Executive Intelligence Review

FROM EIR DAILY ALERT


You Choose: Western Imperium ‘Liberal Democracy’ or Democracy as China Is Developing It

Feb. 13, 2018 (EIRNS)—In her Feb. 8 weekly webcast, Schiller Institute founder Helga Zepp-LaRouche called for a healthy, democratic and international debate on the two respective merits of the two principal systems contending today, the British Empire or the Chinese. EIR recommends reading the biting op-ed column published in Global Times on Feb. 11 on “Democracy: A Western Tool for Domination,” as a useful contribution to this much-needed debate.

Author Thomas Hon Wing Polin opens:

“Having failed to stem the expansion of Chinese political and economic influence worldwide, the Western imperium will doubtless focus its stop-China efforts in the years ahead on its favorite hobby-horse: democracy. The West’s secularism and democracy also serve as an invaluable beachhead for the empire to destabilize and even regime-change those non-Western governments it doesn’t like.”

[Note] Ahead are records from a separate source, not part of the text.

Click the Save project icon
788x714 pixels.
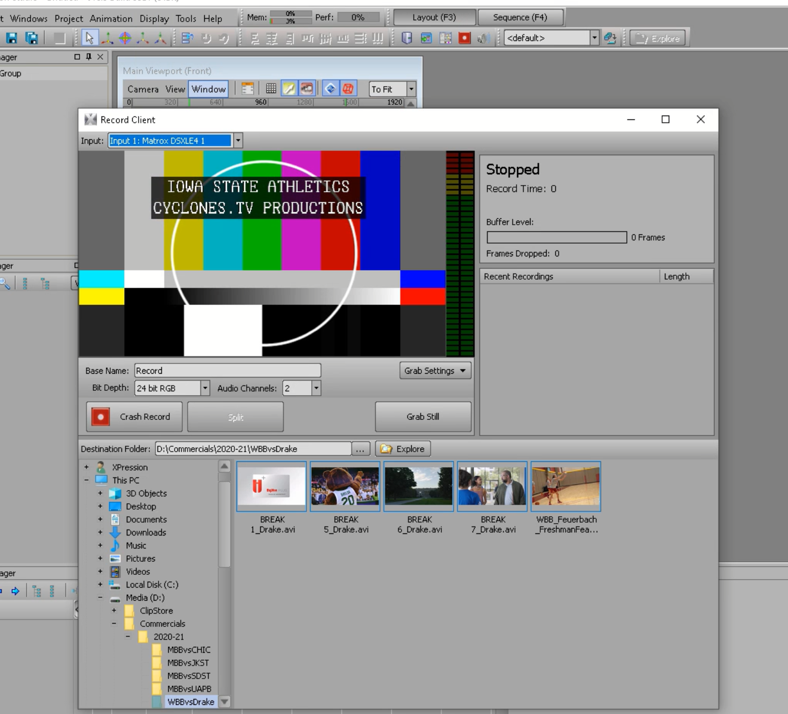12,38
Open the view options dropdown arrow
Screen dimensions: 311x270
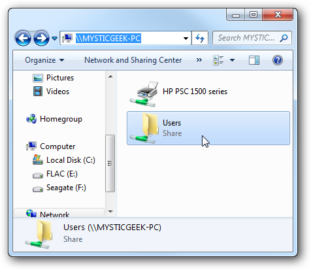point(232,60)
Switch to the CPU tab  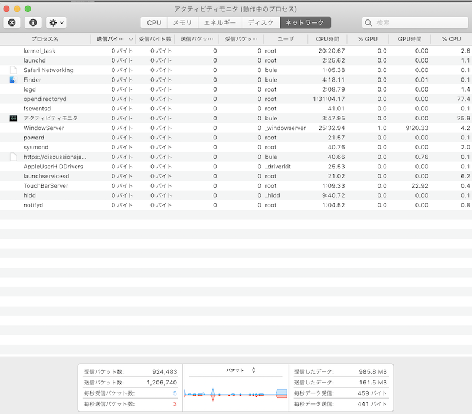153,22
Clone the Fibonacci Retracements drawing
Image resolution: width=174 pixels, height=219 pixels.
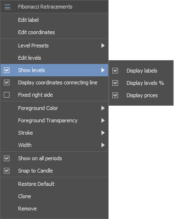pyautogui.click(x=55, y=196)
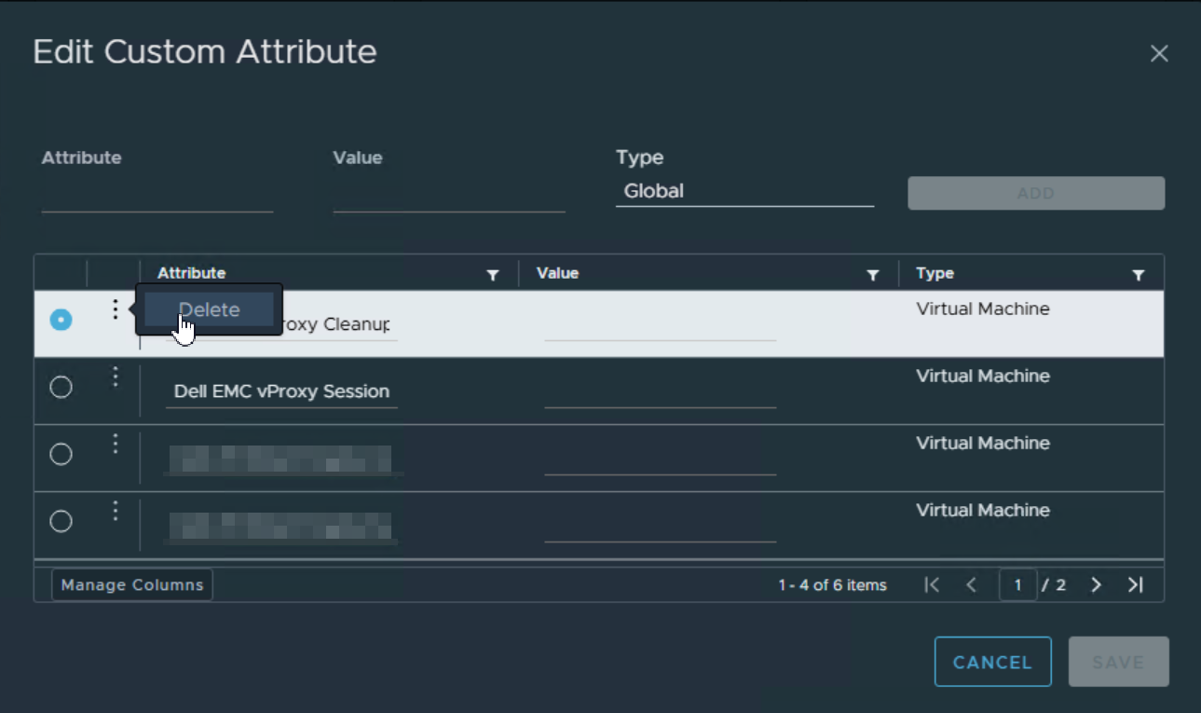Select the last attribute row's radio button

tap(61, 521)
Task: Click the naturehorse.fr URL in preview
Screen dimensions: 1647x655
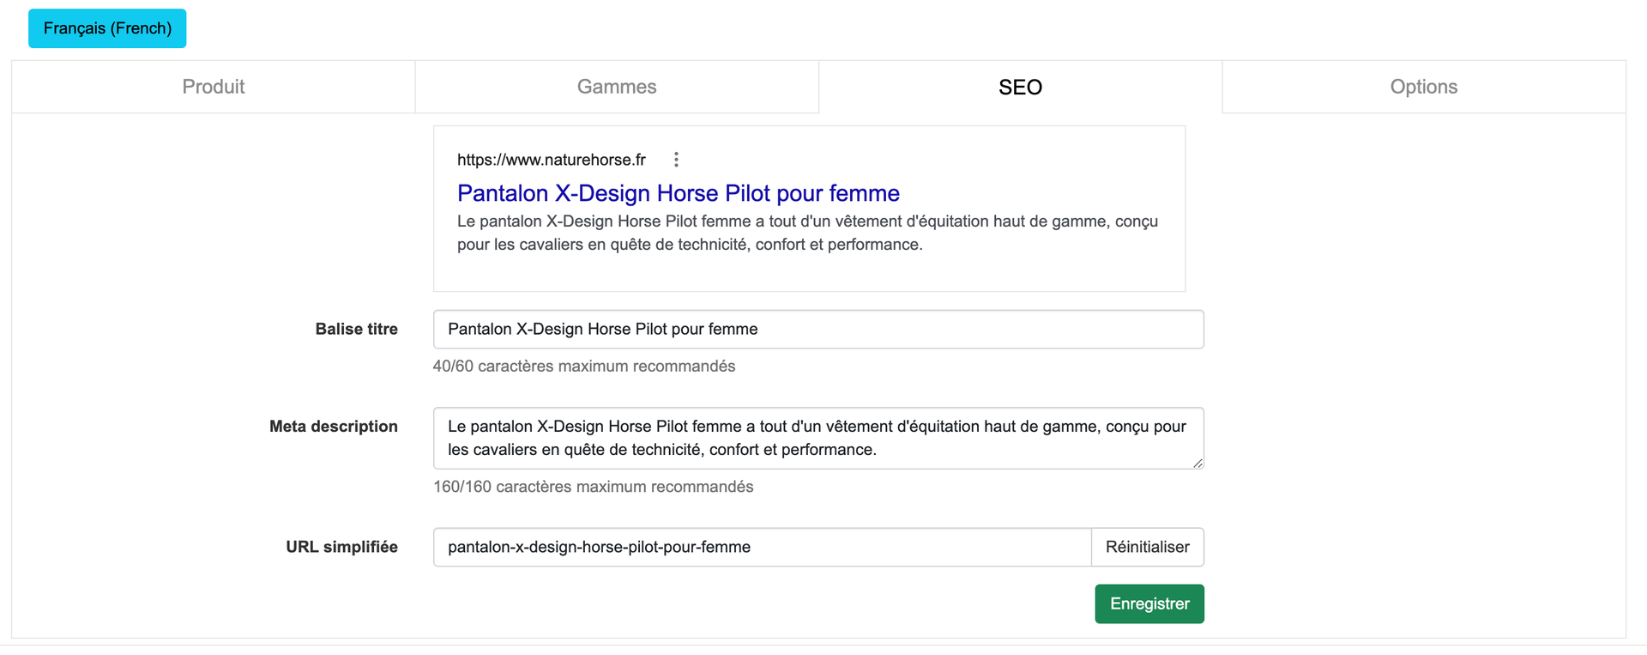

Hon describes “democracy’s” targetting of nations, explaining “If things go smoothly, regime change occurs. Otherwise, a nice color revolution is brewing.” So,

“the West’s propaganda line of attack against China will be: Since democracy is self-evidently the best governance system known to man, all right-thinking people hanker after it. Those that don’t are ... sub-human.

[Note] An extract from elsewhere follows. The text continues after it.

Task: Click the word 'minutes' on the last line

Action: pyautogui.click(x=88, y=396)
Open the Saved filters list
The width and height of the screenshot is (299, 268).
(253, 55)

“The empire speaks as though it has a monopoly on democracy. But it doesn’t. Take the case of China. The Chinese term for ‘democracy’ is minzhu—which literally means ‘the people are in charge.’ ”

Western-style liberal democracy is only one form of democracy, and it “is at bottom an oligarchy that serves the interests of a tiny minority at the expense of the vast majority,” Hon points out.

Nor are democratic ideas exclusively Western, he states. In the 4th century B.C., China’s

“Mencius was advocating the people’s right to remove their leaders if the latter weren’t doing their jobs properly. The notion, advanced by Confucianism’s premier philosopher after Confucius himself, was radical. It later developed into the Mandate of Heaven—the core concept of traditional Chinese governance....

“The governance system of today’s China—call it ‘centralized meritocracy’—is still a work in progress, evolving along with the country. It contains flaws that need to be tackled and ironed out,”

Hon readily acknowledges. “But in the fundamental sense of putting the people’s interests first, China is already more democratic than the West.”